* _DATA SECTION_
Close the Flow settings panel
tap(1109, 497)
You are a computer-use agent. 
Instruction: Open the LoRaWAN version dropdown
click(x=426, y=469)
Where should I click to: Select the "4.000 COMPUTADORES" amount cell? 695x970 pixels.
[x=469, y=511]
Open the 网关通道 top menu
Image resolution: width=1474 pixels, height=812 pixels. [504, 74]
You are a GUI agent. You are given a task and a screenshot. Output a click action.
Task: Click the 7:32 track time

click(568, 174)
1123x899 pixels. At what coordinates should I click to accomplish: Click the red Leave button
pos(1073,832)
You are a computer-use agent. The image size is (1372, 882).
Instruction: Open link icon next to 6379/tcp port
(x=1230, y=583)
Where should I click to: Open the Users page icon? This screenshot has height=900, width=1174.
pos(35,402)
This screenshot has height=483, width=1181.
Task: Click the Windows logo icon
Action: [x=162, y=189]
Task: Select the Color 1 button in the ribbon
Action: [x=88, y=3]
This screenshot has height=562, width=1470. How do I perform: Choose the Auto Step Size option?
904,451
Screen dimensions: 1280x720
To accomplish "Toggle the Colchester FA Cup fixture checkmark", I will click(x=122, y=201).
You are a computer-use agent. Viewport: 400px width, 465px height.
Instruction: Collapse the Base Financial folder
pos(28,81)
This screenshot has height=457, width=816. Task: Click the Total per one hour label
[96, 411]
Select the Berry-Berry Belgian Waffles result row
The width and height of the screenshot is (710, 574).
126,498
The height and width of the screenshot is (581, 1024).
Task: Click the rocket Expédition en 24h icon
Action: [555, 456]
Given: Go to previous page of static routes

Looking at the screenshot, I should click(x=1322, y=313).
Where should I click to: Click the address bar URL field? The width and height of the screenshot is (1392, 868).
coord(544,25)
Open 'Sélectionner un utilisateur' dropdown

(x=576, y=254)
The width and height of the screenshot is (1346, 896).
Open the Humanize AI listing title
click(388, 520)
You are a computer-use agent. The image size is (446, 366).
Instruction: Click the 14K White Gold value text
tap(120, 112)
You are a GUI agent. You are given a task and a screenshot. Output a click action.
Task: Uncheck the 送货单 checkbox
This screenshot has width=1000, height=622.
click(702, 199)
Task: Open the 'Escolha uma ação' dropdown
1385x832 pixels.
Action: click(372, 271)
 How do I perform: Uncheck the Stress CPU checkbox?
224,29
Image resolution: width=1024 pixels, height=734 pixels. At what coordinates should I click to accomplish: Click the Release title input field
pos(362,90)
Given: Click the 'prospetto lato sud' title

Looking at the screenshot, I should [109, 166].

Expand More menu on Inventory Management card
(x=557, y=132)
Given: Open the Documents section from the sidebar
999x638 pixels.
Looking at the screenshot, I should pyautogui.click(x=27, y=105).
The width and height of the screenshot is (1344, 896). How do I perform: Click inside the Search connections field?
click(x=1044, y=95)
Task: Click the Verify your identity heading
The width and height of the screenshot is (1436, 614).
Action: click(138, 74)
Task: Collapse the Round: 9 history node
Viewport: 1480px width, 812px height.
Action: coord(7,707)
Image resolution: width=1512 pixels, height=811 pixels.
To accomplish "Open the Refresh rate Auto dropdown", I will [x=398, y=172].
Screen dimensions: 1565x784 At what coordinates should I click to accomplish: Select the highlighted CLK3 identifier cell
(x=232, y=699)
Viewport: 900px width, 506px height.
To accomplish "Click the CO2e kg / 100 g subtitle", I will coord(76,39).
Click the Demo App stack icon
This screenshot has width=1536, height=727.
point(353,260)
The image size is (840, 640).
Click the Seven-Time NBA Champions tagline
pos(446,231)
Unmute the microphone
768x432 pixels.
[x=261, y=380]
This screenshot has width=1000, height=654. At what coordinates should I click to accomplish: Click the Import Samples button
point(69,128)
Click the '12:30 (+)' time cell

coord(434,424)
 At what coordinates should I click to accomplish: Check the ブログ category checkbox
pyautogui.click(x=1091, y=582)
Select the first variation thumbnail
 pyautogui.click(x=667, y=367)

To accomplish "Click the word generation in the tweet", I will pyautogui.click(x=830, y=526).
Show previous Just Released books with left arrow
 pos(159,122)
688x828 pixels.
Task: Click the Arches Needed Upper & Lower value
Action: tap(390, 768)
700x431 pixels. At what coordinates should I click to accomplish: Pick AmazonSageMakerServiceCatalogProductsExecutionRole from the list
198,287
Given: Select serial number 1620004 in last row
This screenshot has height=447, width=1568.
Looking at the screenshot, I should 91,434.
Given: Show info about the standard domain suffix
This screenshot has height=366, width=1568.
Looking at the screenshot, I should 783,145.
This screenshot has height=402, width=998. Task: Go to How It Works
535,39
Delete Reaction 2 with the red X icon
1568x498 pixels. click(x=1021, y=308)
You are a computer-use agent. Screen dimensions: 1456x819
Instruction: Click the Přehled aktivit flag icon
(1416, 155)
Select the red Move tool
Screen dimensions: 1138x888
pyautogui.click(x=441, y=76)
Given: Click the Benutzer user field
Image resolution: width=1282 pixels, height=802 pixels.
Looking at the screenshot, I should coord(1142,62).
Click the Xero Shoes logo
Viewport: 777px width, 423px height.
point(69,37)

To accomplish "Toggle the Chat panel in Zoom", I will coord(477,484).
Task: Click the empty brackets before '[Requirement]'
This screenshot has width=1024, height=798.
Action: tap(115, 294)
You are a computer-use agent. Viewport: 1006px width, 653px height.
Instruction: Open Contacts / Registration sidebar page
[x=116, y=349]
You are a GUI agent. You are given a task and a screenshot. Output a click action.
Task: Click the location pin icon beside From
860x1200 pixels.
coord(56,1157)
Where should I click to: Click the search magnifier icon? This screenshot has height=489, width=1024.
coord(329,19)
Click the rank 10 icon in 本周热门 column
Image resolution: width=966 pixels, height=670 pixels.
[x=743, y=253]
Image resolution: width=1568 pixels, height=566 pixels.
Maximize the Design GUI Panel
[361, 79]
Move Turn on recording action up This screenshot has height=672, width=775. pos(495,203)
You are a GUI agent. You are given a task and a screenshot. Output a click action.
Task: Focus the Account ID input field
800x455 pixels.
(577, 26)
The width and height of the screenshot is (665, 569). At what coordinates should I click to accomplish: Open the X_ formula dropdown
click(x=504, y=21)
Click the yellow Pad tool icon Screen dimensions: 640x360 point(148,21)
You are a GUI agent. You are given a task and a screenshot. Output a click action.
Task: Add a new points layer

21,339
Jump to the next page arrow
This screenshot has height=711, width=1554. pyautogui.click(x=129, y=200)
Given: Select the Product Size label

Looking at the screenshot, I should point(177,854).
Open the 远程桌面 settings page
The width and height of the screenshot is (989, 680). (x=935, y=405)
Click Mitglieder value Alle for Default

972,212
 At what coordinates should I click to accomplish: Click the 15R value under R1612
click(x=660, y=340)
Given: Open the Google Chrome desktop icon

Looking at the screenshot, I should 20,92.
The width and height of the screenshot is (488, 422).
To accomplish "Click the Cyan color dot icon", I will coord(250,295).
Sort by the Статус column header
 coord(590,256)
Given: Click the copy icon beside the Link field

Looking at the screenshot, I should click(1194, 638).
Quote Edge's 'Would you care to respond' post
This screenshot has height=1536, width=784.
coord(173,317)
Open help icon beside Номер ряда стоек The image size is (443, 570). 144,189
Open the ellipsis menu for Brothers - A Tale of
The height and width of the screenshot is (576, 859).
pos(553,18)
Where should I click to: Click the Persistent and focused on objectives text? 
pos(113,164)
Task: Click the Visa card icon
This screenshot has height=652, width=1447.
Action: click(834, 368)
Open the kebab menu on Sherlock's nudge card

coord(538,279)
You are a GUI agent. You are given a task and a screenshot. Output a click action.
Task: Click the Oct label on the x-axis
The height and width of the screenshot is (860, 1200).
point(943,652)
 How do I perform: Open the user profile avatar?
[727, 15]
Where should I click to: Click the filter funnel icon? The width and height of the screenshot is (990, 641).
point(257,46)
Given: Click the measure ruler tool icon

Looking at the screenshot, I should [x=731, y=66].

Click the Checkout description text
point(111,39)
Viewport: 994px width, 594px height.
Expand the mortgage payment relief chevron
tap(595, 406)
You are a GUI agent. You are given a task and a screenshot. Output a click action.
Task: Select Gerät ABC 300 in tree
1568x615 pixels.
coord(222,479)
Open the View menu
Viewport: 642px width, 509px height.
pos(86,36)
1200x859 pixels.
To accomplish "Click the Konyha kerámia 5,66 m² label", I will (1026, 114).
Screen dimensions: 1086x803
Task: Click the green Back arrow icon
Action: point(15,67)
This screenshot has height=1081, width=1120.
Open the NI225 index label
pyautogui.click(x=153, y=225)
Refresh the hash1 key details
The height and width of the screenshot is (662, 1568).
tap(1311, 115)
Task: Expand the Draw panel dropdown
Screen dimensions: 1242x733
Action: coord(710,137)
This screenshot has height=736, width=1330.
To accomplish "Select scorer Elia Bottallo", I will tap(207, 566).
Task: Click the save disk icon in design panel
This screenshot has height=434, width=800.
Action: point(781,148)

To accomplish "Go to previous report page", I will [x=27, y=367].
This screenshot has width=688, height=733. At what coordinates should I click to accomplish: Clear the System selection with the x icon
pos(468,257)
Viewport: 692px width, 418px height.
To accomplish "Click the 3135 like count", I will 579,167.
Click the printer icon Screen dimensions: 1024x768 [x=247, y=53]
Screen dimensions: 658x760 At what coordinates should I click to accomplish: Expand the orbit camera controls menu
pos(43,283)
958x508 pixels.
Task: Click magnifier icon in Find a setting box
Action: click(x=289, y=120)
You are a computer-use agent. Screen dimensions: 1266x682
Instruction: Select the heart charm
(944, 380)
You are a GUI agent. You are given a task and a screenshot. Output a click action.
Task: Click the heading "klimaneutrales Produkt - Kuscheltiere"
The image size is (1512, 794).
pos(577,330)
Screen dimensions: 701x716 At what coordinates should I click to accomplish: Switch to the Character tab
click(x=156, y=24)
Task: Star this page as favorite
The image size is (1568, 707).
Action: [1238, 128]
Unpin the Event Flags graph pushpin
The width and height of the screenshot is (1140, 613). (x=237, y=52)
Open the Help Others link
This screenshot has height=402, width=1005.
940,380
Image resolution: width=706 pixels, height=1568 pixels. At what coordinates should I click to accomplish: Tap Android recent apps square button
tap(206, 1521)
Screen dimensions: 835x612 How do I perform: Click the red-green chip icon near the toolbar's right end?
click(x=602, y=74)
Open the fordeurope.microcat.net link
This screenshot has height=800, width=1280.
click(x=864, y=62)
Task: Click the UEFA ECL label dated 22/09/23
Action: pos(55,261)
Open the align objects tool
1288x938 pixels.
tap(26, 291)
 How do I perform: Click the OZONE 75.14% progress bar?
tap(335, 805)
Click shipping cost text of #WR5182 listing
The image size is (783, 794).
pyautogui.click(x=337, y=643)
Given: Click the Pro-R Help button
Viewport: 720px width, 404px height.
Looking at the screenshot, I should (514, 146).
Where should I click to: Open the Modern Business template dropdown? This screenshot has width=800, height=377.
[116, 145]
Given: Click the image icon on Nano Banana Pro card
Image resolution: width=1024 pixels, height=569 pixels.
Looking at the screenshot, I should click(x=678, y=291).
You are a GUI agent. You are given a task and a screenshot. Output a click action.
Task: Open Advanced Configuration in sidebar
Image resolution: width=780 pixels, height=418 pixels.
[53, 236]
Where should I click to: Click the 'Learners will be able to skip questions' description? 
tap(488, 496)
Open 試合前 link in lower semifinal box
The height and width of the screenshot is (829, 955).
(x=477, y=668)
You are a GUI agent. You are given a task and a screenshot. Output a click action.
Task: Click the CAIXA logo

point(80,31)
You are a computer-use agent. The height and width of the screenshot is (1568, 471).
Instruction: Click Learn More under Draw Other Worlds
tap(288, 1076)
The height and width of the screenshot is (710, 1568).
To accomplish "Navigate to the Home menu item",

* _TASK STATEMENT_
Determine how many lines in the listing above hold "Move". Give the number without any other words.

* _RESPONSE_
2